Marian Ivan of Ivan Gallery contrasted his experience here at Liste with Frieze New York, where the gallery has exhibited since 2013. While they have found success in the Frieze tent, they have a “very specific audience” there—one that is almost uniformly American and prone to make a decision on works “in the first hour” due to the high level of competition.
Liste offers something else. “It’s a context where we can come with projects that are less commercial,” Ivan says. “The audience is much more open to experiencing works at a deeper level.”
It’s not just about sales, either. David Hoyland, founder of London’s Seventeen, enjoyed both institutional and commercial success. The gallery focused its stand on Patrick Goddard, who Hoyland describes as a “punk” multimedia artist whose work focuses on class anxiety and how artists become “the broom that sweeps through the warehouse to be gentrified.”

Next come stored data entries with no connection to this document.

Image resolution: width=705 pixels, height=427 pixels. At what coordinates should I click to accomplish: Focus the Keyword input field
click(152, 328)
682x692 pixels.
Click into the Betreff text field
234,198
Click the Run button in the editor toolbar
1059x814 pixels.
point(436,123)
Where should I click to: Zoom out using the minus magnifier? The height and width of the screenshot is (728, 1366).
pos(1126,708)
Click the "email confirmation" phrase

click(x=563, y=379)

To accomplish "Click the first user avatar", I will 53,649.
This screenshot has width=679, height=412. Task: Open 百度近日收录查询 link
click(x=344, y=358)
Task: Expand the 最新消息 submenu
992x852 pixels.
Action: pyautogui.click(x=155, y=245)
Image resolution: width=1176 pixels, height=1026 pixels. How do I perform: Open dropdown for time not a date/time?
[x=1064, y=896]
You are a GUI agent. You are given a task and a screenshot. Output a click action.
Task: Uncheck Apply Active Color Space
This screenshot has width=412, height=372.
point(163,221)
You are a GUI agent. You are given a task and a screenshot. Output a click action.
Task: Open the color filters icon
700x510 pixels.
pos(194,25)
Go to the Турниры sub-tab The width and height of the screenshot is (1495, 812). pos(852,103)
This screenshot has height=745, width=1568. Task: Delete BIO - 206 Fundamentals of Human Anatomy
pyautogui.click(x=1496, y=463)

The gallery placed Bin Juice (2019), an installation of 200 lead fish mostly scattered across the floor of Seventeen’s booth, with a “very good” German collection for £10,000 ($12,680). But a curator also offered Goddard a museum show in the opening days of the fair based partly on the strength of the booth.
Still, the most fitting symbol of Liste’s DNA may be Hoyland’s reaction to visitors’ interactions with Bin Juice. Clearly, the fish had been laid to make visitors perpetually anxious about kicking the artwork. Hoyland gleefully said that, by Wednesday, “there [were] no un-kicked fish.” But with so many works and so many people coming through, had anyone tried to simply pocket one?
“If none of them have been stolen by the end of the fair,” Hoyland said, “Patrick and I will be disappointed.”